Mimpi Buruk Konsumen: Membayar £450 Per Bulan untuk Kendaraan Listrik Baru yang Tidak Dapat Diisi Daya
Seorang pelanggan menghadapi mimpi buruk finansial dan logistik setelah mobil listrik Peugeot barunya gagal diisi daya, yang menyoroti kegagalan sistemik dalam layanan pelanggan dan hak-hak konsumen.

Perjuangan yang Semakin Memburuk dengan Kendaraan Listrik (EV) yang Rusak
Bagi banyak orang, beralih ke kendaraan listrik (EV) seharusnya menjadi langkah menuju keberlanjutan dan kenyamanan modern. Bagi 'AS', seorang pelanggan dari Woking, visi itu berubah menjadi cobaan selama dua bulan yang penuh dengan keheningan, ketidakmampuan, dan kerugian finansial yang terus meningkat. Setelah menerima pengiriman Peugeot EV baru, kendaraan tersebut rusak hanya dalam waktu dua minggu, meninggalkan pemiliknya dengan tagihan bulanan sebesar £450 untuk mobil yang pada dasarnya tetap menjadi hiasan di garasi.
Kegagalan dalam Layanan dan Komunikasi
Situasi memburuk ketika pemilik mencari bantuan dari dealer, hanya untuk menghadapi penundaan penjadwalan. Ketika kendaraan akhirnya diambil untuk diperbaiki melalui Peugeot Assist (dikelola oleh RAC), kendaraan tersebut tampaknya menghilang ke dalam kekosongan logistik. Pemilik melaporkan telah melakukan lebih dari 36 panggilan ke Peugeot dan RAC, hanya untuk menghadapi saling menyalahkan dan kurangnya akuntabilitas.

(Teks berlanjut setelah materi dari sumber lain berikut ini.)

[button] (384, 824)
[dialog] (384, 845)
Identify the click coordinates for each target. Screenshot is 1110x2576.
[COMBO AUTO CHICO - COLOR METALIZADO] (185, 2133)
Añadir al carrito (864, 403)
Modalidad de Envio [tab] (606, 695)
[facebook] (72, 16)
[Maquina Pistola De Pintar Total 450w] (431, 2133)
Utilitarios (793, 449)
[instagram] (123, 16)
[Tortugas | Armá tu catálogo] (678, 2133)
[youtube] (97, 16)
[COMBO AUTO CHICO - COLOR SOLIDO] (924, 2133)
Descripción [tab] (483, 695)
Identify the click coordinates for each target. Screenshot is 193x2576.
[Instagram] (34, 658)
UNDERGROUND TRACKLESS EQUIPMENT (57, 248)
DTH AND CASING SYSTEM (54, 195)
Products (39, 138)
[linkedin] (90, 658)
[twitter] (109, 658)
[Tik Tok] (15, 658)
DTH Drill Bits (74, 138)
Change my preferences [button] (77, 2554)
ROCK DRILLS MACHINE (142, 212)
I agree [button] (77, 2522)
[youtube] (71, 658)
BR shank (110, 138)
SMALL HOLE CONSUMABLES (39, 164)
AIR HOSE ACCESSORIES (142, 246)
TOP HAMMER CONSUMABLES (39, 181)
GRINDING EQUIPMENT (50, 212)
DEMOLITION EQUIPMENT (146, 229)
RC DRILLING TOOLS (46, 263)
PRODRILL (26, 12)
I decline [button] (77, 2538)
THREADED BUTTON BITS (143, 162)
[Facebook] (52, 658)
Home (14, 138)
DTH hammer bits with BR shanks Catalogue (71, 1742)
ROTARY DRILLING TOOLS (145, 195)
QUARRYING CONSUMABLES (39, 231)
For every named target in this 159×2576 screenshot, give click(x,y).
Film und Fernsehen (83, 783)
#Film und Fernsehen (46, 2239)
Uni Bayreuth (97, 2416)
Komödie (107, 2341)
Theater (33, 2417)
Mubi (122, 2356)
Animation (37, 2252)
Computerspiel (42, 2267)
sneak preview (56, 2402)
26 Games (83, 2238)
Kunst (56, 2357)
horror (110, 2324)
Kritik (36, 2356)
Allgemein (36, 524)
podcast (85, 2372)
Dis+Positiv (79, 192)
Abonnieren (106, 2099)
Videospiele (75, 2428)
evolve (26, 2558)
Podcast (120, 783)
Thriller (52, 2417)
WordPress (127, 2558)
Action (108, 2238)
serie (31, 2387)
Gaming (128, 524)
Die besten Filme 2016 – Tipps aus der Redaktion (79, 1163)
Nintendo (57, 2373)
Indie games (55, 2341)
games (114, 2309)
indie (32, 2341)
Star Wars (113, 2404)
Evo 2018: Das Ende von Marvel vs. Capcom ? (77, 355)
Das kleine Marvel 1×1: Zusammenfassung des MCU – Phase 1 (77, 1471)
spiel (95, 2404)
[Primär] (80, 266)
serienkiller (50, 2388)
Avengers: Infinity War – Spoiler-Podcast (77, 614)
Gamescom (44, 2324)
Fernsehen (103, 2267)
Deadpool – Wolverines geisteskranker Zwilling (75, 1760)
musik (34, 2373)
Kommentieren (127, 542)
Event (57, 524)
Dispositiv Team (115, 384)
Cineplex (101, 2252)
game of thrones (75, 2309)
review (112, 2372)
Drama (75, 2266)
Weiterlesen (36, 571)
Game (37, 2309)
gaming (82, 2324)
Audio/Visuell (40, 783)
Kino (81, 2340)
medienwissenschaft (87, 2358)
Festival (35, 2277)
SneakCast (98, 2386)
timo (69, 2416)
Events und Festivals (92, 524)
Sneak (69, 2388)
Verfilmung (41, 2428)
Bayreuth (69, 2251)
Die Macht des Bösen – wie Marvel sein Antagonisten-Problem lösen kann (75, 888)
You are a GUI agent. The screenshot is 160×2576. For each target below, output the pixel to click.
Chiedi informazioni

Selama periode ini, mobil tersebut diduga ditolak oleh dealer karena 'terlalu sibuk,' sehingga mobil tersebut terlantar.Mobil yang 'Diperbaiki' Namun Tetap Tidak Berfungsi
Bahkan ketika kendaraan tersebut akhirnya dikembalikan pada bulan Maret, masalahnya masih jauh dari terselesaikan. Daftar kerusakannya sangat mengejutkan: mobil tidak dapat menyimpan daya, bagasi tetap macet, jendela pengemudi beroperasi secara otomatis, dan sistem penguncian jarak jauh sama sekali tidak berfungsi. Terlepas dari tingkat keparahan kerusakan yang jelas ini, perusahaan leasing, Leasys, menolak untuk membatalkan kontrak, dengan alasan bahwa kendaraan tersebut 'dapat dikendarai' dan hanya membutuhkan perbaikan lebih lanjut.
Hak Konsumen dan Jalan ke Depan
Kasus ini menyoroti masalah kritis dalam industri otomotif: persimpangan antara masalah rantai pasokan dan dukungan pelanggan yang buruk. Para ahli berpendapat bahwa berdasarkan Undang-Undang Hak Konsumen 2015, konsumen memiliki jalur yang jelas untuk menolak kendaraan yang rusak ketika perbaikan gagal terwujud dalam jangka waktu yang wajar.
Dengan dukungan perjanjian kredit, pemilik telah disarankan untuk meningkatkan pengaduan ke Layanan Ombudsman Keuangan untuk menantang sikap perusahaan leasing. Insiden ini menjadi pengingat yang jelas bahwa meskipun industri mendorong adopsi kendaraan listrik, infrastruktur purna jual masih sangat tidak memadai.